▸ **SOURCE DOCUMENT**:
# # # #
Listed below you will find some of the most common terms we use in Data Governance and Master Data Management Projects. See some missing? Let us know!

Algorithm – a set of instructions in computer programming that is designed to perform a specific task or produce a specific result. A simple algorithm would be the Counting function in Excel. Algorithms are designed to behave like small programs that can be referenced by a larger program. Machine learning and data mining algorithms are used to create analytics platforms.

Apache Hive – a widely used data warehouse system that serves as a central repository for data. It is often used with the analytics platform called Hadoop which aggregates and refines data for businesses. Users use Apache Spark to aggregate data then store it in a file handling system from which it can be sent on to Apache Hive for centralized storage.

Big Data – the diverse, huge set of information and data points that businesses collect during operations. It is typically so large and complex in nature that it cannot be processed by traditional database management tools. In order to make this data useful and valuable, businesses must apply new and innovative information processing, computational and analytical techniques and tools to derive meaningful patterns and insights from which decisions can be made.

Business Analytics –  a set of solutions such as data mining, statistics and predictive modelling that are used create business scenarios, understand the current state of business and forecast future business outcomes. Business analytics are packaged into various applications and solutions that are targeted for different types of business users and needs.

Business Intelligence –  the collection of applications, infrastructure, tools, and procedures that enable access to and analysis of information to improve and optimize decisions and performance.

Chief Data Officer (CDO) – a senior corporate executive who is responsible for an organization’s data governance, use of information and data assets and data processing. The CDO usually reports to the CEO.

Cloud Computing–  the use of various services such as software development platforms and especially servers to store, process and access computer data via the internet rather than a direct connection to a server.  Cloud computing makes it possible to store data, files, and software in a remote location and to be accessed from anywhere there is a web browser and connection.

Dark Data – the information and data that organizations collect, process and store during business operations that is not used, but is rather retained for non-valuable purposes such as compliance. It is usually unstructured and untagged and is mostly ignored by the organization.

Data Architecture – a formal set of rules, policies, standards and models designed and managed by a data architect that govern and define the type of data collected and how it is used, stored, managed and integrated within an organization and its IT systems.
# # # #
▸ **DATA LINES**:
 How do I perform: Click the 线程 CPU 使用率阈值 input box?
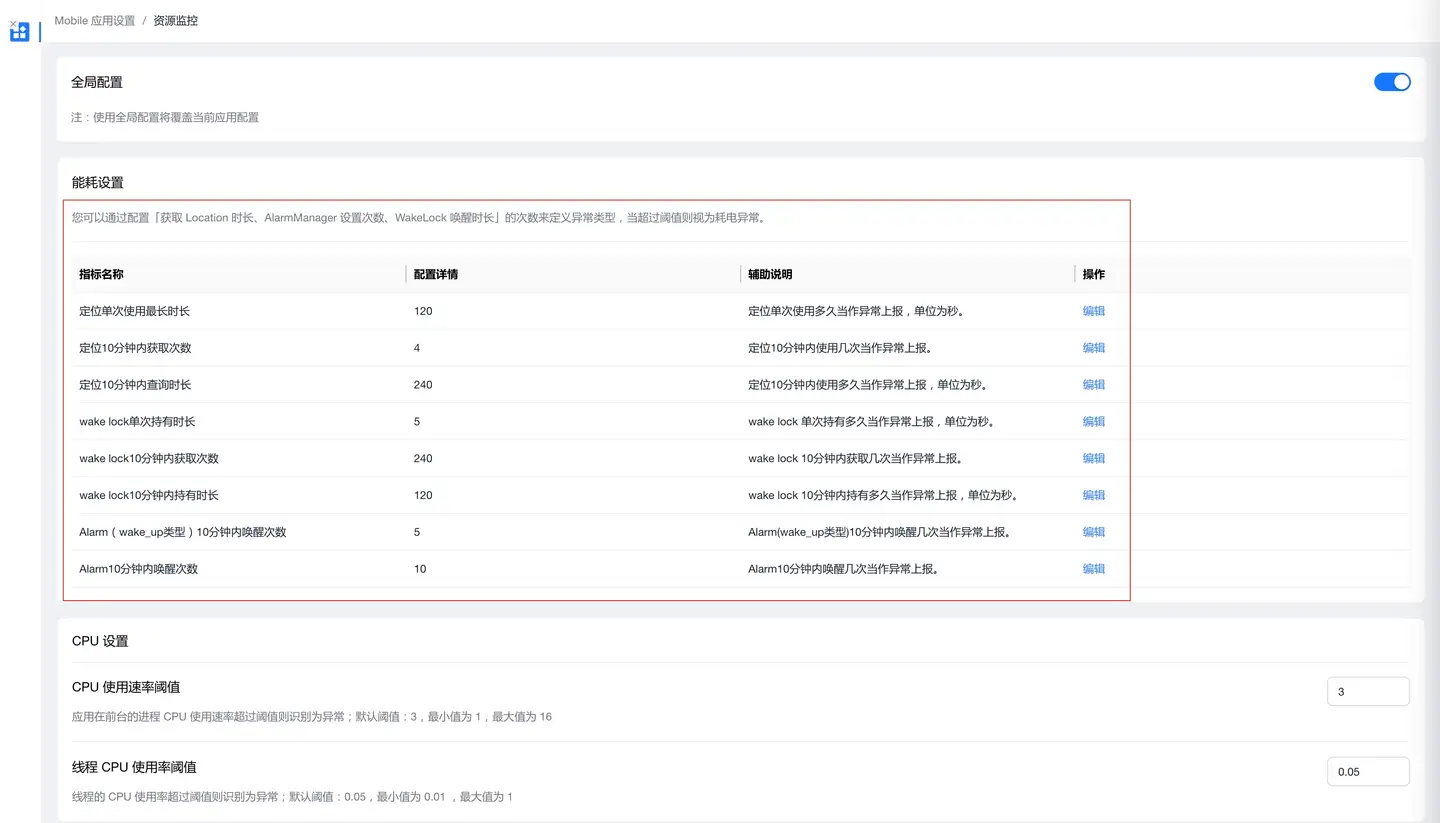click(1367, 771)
# # # #
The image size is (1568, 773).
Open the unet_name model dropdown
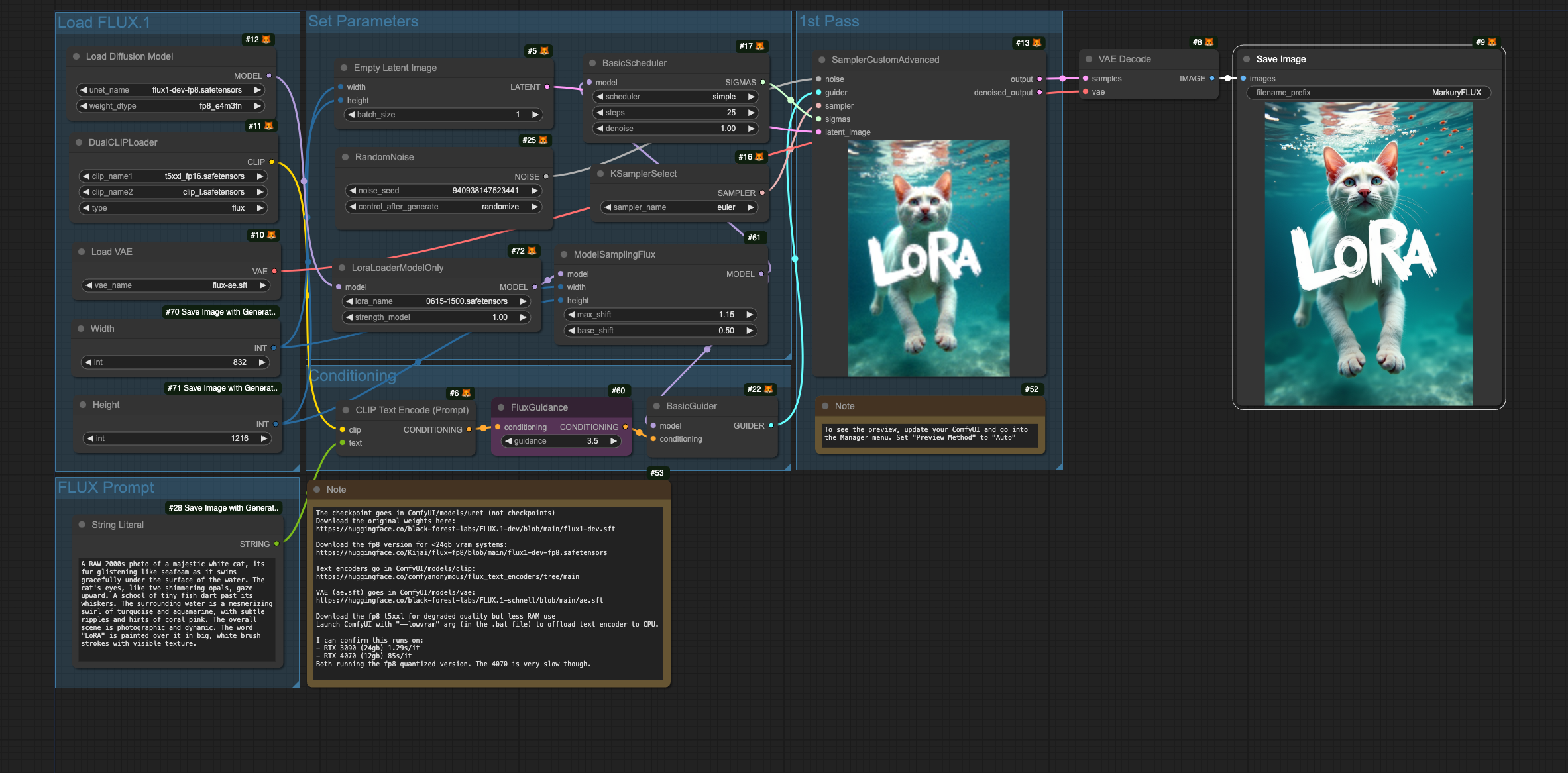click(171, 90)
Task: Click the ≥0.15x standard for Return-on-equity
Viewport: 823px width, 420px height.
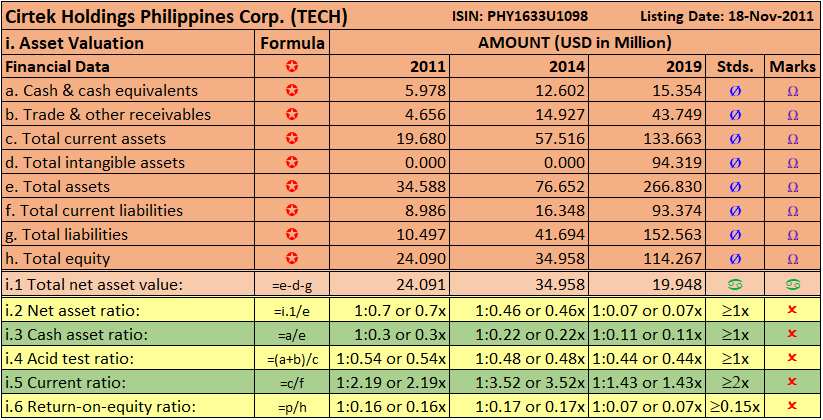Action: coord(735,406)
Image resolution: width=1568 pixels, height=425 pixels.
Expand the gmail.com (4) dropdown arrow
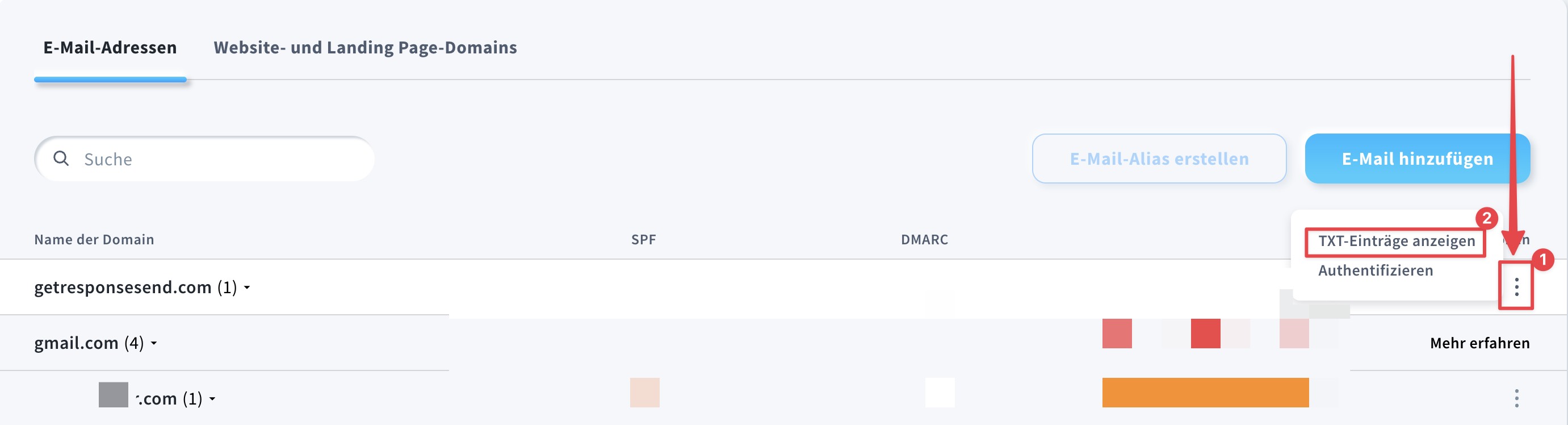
# # # #
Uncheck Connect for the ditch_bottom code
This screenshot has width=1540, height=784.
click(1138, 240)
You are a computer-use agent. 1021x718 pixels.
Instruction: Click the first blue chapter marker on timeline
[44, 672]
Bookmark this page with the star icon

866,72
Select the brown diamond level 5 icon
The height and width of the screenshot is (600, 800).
# # # #
▸ **PROBLEM SET**:
1 - From the data governance glossary above, reproduce everything from "Algorithm – a" down to "for centralized storage.".
2 - List every term defined in the data governance glossary whose name includes the word "Data".

▸ **ANSWER LIST**:
1 -
Algorithm – a set of instructions in computer programming that is designed to perform a specific task or produce a specific result. A simple algorithm would be the Counting function in Excel. Algorithms are designed to behave like small programs that can be referenced by a larger program. Machine learning and data mining algorithms are used to create analytics platforms.

Apache Hive – a widely used data warehouse system that serves as a central repository for data. It is often used with the analytics platform called Hadoop which aggregates and refines data for businesses. Users use Apache Spark to aggregate data then store it in a file handling system from which it can be sent on to Apache Hive for centralized storage.

2 -
Big Data
Chief Data Officer (CDO)
Dark Data
Data Architecture